After all, it seemed like college was the last thing they wanted to talk about.

Known as a pre-college group chat, Patel’s George Washington chat is one of many college messaging systems that offer an opportunity for admitted, incoming first-year students to communicate with other freshmen, according to Assistant Director of College Counseling Abigail Klinckhardt.

Whether through GroupMe, Facebook, or Instagram, incoming first-years can find an abundance of social engagement possibilities in these chats, fostering connections with other students before college even begins.

While some colleges create their own first-year social platforms, most pre-college group chats are student-created and student-controlled.

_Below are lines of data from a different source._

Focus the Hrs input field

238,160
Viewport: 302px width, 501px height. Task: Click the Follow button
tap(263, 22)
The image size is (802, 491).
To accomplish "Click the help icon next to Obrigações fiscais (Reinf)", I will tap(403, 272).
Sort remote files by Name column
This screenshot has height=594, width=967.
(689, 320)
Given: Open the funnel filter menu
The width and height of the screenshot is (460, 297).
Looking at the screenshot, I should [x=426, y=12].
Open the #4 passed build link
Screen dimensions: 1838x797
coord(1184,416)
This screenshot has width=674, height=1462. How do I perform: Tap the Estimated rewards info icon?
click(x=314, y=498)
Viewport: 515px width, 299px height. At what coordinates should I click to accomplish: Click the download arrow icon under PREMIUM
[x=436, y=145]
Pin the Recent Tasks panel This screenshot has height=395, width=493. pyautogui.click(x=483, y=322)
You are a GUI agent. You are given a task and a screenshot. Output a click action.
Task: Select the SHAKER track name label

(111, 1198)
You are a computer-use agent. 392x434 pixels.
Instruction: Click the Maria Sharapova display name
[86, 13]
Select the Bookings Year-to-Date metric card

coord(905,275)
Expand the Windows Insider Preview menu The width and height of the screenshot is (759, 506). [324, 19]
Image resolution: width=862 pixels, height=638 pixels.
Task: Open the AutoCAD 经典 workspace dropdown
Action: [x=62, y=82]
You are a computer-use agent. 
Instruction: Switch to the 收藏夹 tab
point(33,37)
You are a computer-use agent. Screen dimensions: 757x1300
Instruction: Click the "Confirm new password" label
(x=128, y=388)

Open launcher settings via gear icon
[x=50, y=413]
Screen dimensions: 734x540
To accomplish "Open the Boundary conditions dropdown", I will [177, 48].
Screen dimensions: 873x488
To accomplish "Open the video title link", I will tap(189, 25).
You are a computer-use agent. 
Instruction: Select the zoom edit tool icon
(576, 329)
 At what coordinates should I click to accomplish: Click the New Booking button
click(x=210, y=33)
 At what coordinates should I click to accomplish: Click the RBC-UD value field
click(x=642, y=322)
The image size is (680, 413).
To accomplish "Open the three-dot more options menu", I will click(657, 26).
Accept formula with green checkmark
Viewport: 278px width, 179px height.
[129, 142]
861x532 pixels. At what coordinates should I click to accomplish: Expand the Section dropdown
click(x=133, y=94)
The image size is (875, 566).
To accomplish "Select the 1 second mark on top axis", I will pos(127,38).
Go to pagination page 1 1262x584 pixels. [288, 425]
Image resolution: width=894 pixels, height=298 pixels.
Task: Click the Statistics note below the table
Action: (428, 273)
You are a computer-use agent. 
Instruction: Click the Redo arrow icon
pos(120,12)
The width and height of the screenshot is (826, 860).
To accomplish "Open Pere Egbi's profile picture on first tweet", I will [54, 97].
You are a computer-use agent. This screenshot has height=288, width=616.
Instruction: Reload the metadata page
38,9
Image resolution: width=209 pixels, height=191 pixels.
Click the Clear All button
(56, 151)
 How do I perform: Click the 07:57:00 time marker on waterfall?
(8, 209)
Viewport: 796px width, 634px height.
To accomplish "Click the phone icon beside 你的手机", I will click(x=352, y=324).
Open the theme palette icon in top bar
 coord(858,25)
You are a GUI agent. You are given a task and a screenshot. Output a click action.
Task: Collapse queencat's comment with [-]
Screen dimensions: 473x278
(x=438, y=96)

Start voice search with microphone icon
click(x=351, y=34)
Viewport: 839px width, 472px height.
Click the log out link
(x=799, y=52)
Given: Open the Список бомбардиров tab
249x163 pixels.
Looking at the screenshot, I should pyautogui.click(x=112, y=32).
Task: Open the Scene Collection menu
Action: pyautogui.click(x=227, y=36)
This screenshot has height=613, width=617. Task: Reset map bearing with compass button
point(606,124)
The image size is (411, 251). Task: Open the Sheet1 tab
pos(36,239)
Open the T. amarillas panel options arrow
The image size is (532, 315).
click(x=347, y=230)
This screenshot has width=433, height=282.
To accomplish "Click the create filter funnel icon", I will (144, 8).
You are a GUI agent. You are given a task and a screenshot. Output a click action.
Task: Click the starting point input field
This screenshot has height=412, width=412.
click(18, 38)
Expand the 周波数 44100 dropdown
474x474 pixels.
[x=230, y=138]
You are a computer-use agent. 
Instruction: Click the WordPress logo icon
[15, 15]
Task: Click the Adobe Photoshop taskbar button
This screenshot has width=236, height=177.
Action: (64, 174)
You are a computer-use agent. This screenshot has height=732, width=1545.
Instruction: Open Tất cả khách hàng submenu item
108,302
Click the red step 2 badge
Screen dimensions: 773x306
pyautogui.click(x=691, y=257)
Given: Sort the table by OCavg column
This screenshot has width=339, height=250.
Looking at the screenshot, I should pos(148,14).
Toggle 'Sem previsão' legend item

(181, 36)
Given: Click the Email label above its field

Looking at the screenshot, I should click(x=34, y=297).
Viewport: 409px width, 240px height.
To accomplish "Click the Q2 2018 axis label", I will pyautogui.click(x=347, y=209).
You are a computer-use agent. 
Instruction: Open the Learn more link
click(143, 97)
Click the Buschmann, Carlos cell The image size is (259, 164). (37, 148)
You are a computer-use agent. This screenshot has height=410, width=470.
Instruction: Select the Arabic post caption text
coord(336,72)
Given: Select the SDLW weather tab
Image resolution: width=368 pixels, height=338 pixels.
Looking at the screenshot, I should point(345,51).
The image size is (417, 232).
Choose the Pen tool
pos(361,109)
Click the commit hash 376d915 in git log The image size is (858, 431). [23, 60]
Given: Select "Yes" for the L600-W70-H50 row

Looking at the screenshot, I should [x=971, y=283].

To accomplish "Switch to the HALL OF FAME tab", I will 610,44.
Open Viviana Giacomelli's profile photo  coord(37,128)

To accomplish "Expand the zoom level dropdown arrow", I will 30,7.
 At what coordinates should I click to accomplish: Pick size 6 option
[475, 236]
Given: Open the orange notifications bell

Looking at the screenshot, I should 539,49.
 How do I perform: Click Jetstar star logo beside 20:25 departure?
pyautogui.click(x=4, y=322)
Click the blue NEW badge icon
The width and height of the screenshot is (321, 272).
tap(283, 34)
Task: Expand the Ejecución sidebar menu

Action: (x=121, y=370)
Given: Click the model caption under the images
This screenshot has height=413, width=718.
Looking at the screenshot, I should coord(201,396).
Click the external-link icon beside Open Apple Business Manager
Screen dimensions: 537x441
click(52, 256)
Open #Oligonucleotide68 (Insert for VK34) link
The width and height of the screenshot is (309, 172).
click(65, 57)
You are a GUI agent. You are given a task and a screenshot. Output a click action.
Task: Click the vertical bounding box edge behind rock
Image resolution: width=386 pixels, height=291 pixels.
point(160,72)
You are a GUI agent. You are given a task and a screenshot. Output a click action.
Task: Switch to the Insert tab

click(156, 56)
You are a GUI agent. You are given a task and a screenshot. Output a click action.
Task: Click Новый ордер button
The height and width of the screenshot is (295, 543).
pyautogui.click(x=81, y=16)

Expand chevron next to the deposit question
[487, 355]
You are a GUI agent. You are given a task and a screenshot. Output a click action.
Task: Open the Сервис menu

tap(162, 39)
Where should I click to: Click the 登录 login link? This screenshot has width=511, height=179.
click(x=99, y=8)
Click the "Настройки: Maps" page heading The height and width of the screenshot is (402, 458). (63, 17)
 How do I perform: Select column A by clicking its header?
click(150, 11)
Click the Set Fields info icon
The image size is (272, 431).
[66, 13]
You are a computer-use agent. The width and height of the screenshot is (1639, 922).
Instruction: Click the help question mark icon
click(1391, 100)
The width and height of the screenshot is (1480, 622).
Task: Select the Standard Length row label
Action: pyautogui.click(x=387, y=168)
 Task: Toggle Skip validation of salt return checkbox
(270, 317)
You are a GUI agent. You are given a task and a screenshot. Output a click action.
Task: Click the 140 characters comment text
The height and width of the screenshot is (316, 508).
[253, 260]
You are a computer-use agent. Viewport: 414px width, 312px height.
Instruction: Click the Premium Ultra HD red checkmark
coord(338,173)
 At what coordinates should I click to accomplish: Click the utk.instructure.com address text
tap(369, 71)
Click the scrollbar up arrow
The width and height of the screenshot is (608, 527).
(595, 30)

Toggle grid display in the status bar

Klinckhardt facilitated one of the less-common college-organized group chats when she worked at Washington University in St. Louis. Using a program called Wisr, a software created specifically for pre-college group chats, the university’s admissions office fostered student connections by leading get-to-know-you activities and managing student participation through giveaways.

“There wasn’t a ton of engagement, or as much as we were expecting,” Klinckhardt said, but she believes the atmosphere of the chat was consistently cheerful and inviting. “If there was any negativity, those students just didn’t sign up. It was all just really exciting and positive.”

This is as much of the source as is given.